- **Metin Bölümü**
################
Habertürk
    Takipde Kalın!
      Günlük gelişmeleri takip edebilmek için habertürk uygulamasını indirin

        NADİREN böyle bir şey olması sebebiyle ve olduğu zaman verdiği keyif de eşsiz olduğundan şöyle tatlı tatlı yazayım diyorum: Nasıl kazandık ama!

        Bazı yazılar daha yazmadan keyiflendirir insanı. Bu da öyle. Açtım müziği, koydum kahvemi. Tadını çıkaracağım, siz de çıkarın. Türkan Albayrak'ın direnişinin 118. gününde nasıl işine geri döndüğünü anlatacağım. Nasıl kazandığımızı...

        HER ŞEY NASIL BAŞLADI

        İlk önce Nuray Mert telefon etti: "Ececiğim bunla ilgilenelim derim. Önemli. Yani yazıp duruyoruz bari bir kez de böyle bir işe yarayalım."

        Her şey böyle başladı ve kalktım gittim Türkan Albayrak'ın Paşabahçe Devlet Hastanesi'ndeki direniş çadırına. Ben gittiğimde çoktan zabıtalar basmıştı çadırı. Polisler, sivili resmisi, olayın üzerindeydi. Başhekim, Türkan Hanım'ın çadırına karşı bir izleme kamerası taktırmıştı. Hastanede pozisyonlar alınmış, bazı hekimler Türkan Hanım'ı ve onu destekleyenleri "rapor etmek" için görevlendirilmişti.

        Başka hekimler Türkan Albayrak için bir şeyler yapmaya çalışıyor, yoksul hastabakıcılar, temizlik işçileri korkarak Türkan Hanım'ın çayını içmeye geliyordu. Türkan Hanım için oturma eylemine katılanlar bir tarafta oturuyor, diğer tarafta kafeteryadakiler bunun seyrine bakıyordu.

        Paşabahçe semtinin yoksulları tek tük merak etmeye başlamıştı tek başına çadırda yatan bu kadını. Zabıtaların gelip bir şişe suyunu bile yere döküşünün hikâyesini duyuyorlardı. Karşıdaki inşaatta sigortasız çalışan ameleler, sigaralarını derin derin çekip bu kadının başına ne geleceğini merak ediyordu. Tıpkı Nuray'ın bana söylediği gibi ben de başka "ünlü" arkadaşlarıma söyledim. Hepsi en az bir kere gittiler.

        AÇLIK GREVİ Mİ?

        Sonra Nuray'la beraber her çarşamba yapılan oturma eylemlerinden birine katıldık. Yağmur altında hep beraber oturduk. Sonra ben Kıyıdan programı için gittim Türkan Albayrak'a. Bütün bu süre boyunca Türkan Hanım bana gün aşırı telefon etti. Durum raporları verdi. Ziyaretçileri giderek çoğalıyordu. Onu yalnız bırakan sendikadan gelenler de olmuştu bu arada, CHP'den de, Tabip Odası'ndan da. Tam işler iyiye gidiyor derken Türkan Hanım bahsi yükseltti ve açlık grevine başladı. Bu açlık grevi işine benim ezelden beri canım sıkılır. 19 yaşımdan beri ölüm oruçlarında ölen insanları gördüm. Kimsenin umurunda olmamasını...
################
- **Hedefler**
A) Türkan Albayrak yazısının "Başka hekimler Türkan" ile başlayıp "AÇLIK GREVİ Mİ?" ile biten kısmını olduğu gibi aktarın.
B) Türkan Albayrak yazısına göre şu soruları yanıtlayın:
(i) Türkan Albayrak'ın direniş çadırı hangi hastanedeydi?
(ii) Başhekim, çadırın karşısına ne taktırmıştı?
(iii) Oturma eylemleri haftanın hangi günü yapılıyordu?
C) Lütfen Türkan Albayrak yazısını bittiği yerden devam ettirin.

- **Veri Satırları**
################
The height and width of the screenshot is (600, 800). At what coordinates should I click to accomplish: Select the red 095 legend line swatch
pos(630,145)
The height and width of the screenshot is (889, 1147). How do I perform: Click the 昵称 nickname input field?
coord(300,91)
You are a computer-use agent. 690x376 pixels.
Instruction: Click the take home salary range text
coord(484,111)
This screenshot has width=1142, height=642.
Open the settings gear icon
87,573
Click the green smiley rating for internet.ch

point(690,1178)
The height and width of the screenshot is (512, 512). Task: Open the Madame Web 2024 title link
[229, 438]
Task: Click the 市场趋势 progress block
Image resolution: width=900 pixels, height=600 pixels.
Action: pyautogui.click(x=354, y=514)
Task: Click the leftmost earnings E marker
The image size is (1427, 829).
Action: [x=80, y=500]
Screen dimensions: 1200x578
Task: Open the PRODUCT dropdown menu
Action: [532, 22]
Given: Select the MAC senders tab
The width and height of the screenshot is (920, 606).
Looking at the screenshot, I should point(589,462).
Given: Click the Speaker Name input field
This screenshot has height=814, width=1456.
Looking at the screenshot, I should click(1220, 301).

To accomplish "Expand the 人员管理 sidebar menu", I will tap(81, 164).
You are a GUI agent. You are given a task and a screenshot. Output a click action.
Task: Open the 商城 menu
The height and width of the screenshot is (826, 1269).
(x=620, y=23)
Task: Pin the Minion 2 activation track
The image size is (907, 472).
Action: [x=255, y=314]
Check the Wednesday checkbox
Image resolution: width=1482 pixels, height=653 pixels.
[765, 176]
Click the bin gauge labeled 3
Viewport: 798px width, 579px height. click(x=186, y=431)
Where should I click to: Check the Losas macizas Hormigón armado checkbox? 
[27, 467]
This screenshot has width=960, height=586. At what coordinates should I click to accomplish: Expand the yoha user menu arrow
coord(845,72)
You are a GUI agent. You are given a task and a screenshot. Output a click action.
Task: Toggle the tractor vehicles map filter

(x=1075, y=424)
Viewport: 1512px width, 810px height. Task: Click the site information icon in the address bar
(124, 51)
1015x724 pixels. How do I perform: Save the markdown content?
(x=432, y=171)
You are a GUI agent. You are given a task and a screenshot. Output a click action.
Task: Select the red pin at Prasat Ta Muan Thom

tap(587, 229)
################
- **Yanıtlar**
A)
Başka hekimler Türkan Albayrak için bir şeyler yapmaya çalışıyor, yoksul hastabakıcılar, temizlik işçileri korkarak Türkan Hanım'ın çayını içmeye geliyordu. Türkan Hanım için oturma eylemine katılanlar bir tarafta oturuyor, diğer tarafta kafeteryadakiler bunun seyrine bakıyordu.

        Paşabahçe semtinin yoksulları tek tük merak etmeye başlamıştı tek başına çadırda yatan bu kadını. Zabıtaların gelip bir şişe suyunu bile yere döküşünün hikâyesini duyuyorlardı. Karşıdaki inşaatta sigortasız çalışan ameleler, sigaralarını derin derin çekip bu kadının başına ne geleceğini merak ediyordu. Tıpkı Nuray'ın bana söylediği gibi ben de başka "ünlü" arkadaşlarıma söyledim. Hepsi en az bir kere gittiler.

        AÇLIK GREVİ Mİ?

B)
(i) Paşabahçe Devlet Hastanesi'ndeydi.
(ii) Bir izleme kamerası taktırmıştı.
(iii) Çarşamba günleri yapılıyordu.

C)
        Sıra açlık grevine gelince benim içim sıkışır. Derhal birilerinin öleceğini düşünürüm. Birkaç gün önce konuştuğumuzda da Türkan Hanım'a bunu söyledim. "Başka çare kalmadı" dedi. Doğruydu. Zaten başka çaresi olan kimse açlık grevi yapmaz. Bunu zaman içinde öğreniyor insan. Yine de içim ezildi işte, çünkü Türkan Hanım ayda 587 lira kazandığı bir işten atıldığı için yapıyordu bunu. Bütün emeklerinin her yıl yeni bir taşeron sözleşmesiyle sıfırlanmasına ve bu düzenin böyle sürüp gitmesine karşı. Ama sonunda yine de 587 lira kazanmak için. Düşünsenize!

        HEP BİRLİKTE

        Nihayet Türkan Hanım'ın cep telefonunu görünce telefonumda bir kez daha canım sıkılmıştı ki...

        "Kazandık Ece Hanım!"

        "Nasıl yani?"

        "Sağlık Bakanlığı evime yakın yerde, Sarıyer'de bana bir iş verdi."

        "Oh be!"

        "Teşekkür etmek istedim."

        "Biz teşekkür ederiz. Ne demek? Ne yaptık ki!" "Öyle demeyin. Hep birlikte... "

        MUKTEDİRİN DİLİNİ SÜRÇTÜRMEK

        Evet, hep birlikte... Hiç değilse bir kere. Hiç değilse bu kez...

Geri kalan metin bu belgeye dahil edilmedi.